Ji-Young, the first Asian American muppet character, is set to debut in a Thanksgiving special on the long-running children's show Sesame Street.


"She's a musician, she plays electric guitar, she's a girl of the very modern American fabric," Alan Muraoka, who plays the human owner of Hooper's Store on the children's show and is also Asian American, told NBC Asian America.

"She recognizes the culture through her relatives — her grandmother, through her mother — and through the food she eats and loves," Muraoka said.

Ji-Young will be formally introduced in "See Us Coming Together: A Sesame Street Special," which will drop Thanksgiving Day on HBO Max, Sesame Street social media platforms, and on local PBS stations.

In the special that centers around a "Neighbor Day" celebration and features celebrities ranging from actor Simu Liu to Japanese tennis pro Naomi Osaka, another child tells the Korean American girl to "go home" in an offscreen incident.

According to NBC News, puppeteer Kathleen Kim will perform the role of Ji-Young, an avided skatebaorder with a love for eating spicy Korean rice cakes known as tteokboki, guiding the seven-year-old character through an episode where she experiences discrimination, but then her neighbors come together to stand up for her and reassure her that she's "exactly where she belongs."

"People are seeing the need for it now, especially with the rise in American violence. I think it's absolutely because the nation as a whole woke up," continued Muraoka, referring to the #StopAsianHate movement that was ignited in response to an uptick in anti-Asian violence committed across American communities.

Sesame Street has been accused of going "woke." It tried to tackle anti-Asian bullying with the release of a music video called "Proud of Your Eyes," the latest in a series of the educational children's program dubbed, "Coming Together: The ABCs of Racial Literacy." In the video, an Asian girl named Analyn was bullied for having "slanty" eyes. "Your eyes tell the story of your family. They show where you came from, and how you came to be. The color, the shape, and the size should always make you proud of your eyes," Muraoka sings in the music video.

In another case, CNN hosted a town hall with the beloved residents of Sesame Street to encourage children to get vaccinated against COVID-19.

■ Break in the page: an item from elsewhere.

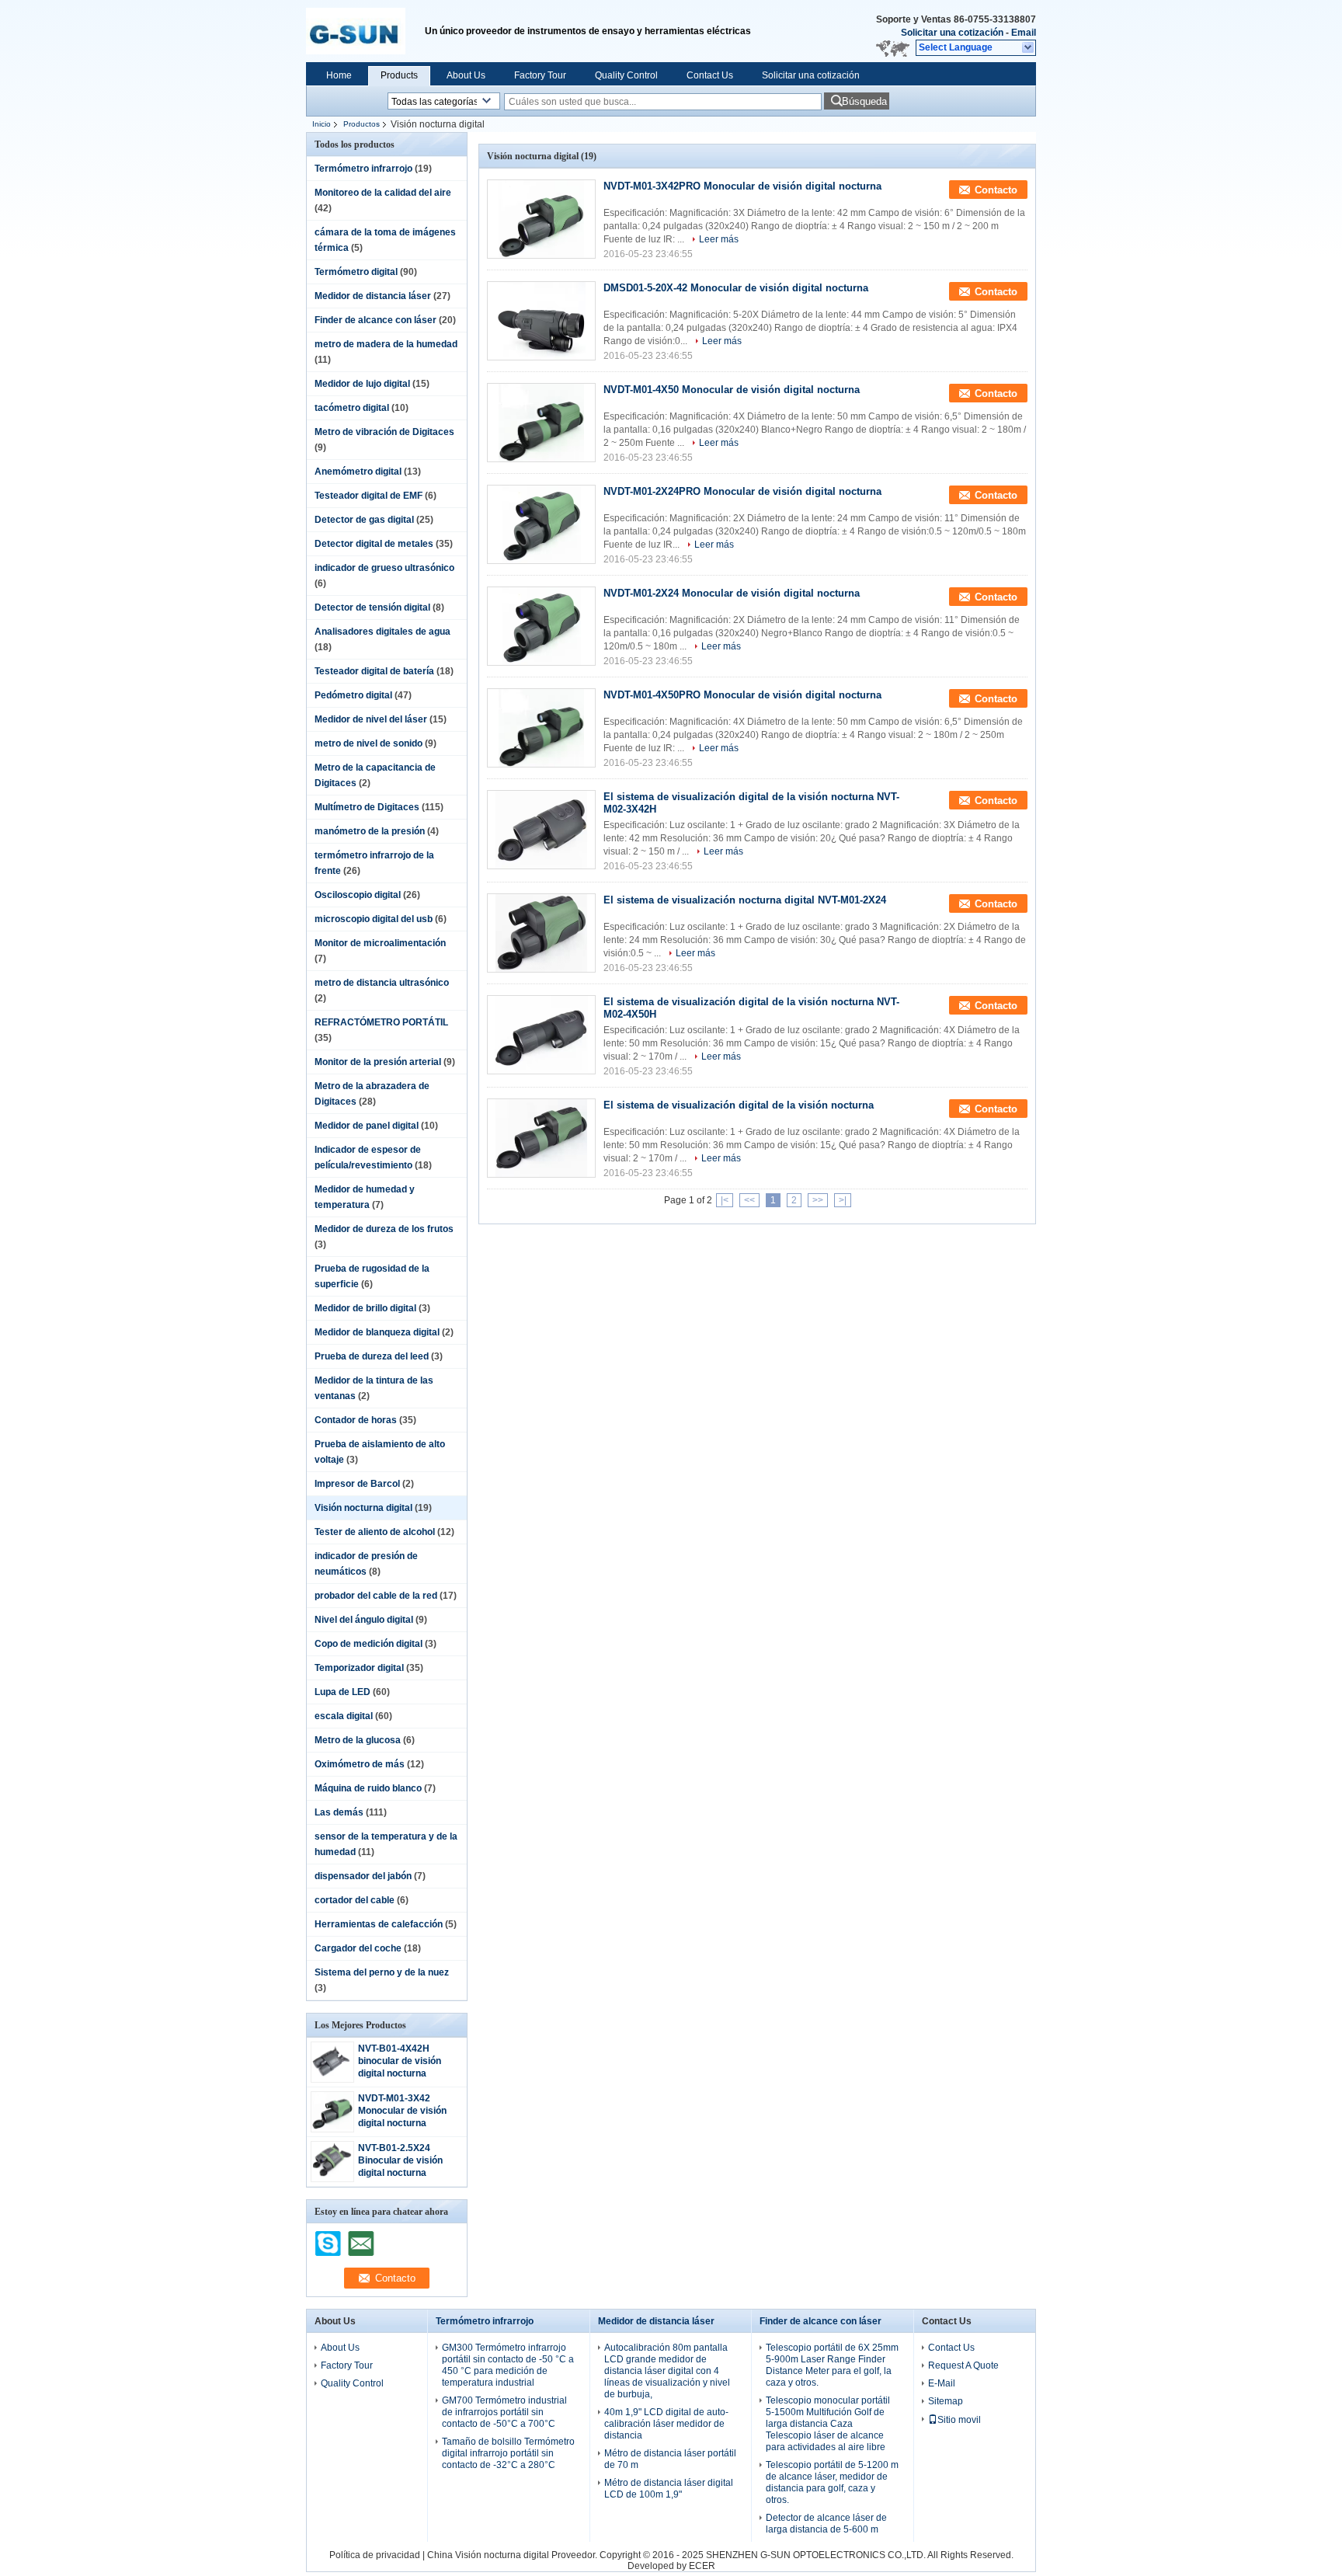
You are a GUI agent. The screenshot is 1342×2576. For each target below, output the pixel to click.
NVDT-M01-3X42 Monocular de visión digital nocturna (402, 2111)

The fact that the Sesame Street franchise now has muppets with specific ethnic and  racial identities appears to many to contradict its original paradigm. All of the classic characters on the show are of different imaginative hues distinct from any real human skin color. For example, the Cookie Monster's fur is deep blue, Oscar the Grouch's is dark green, and Ernie's is vibrant orange. The original characters have been marketed as individuals mixing together in a big melting pot without any sort of strong group identity—other than being Sesame Street residents.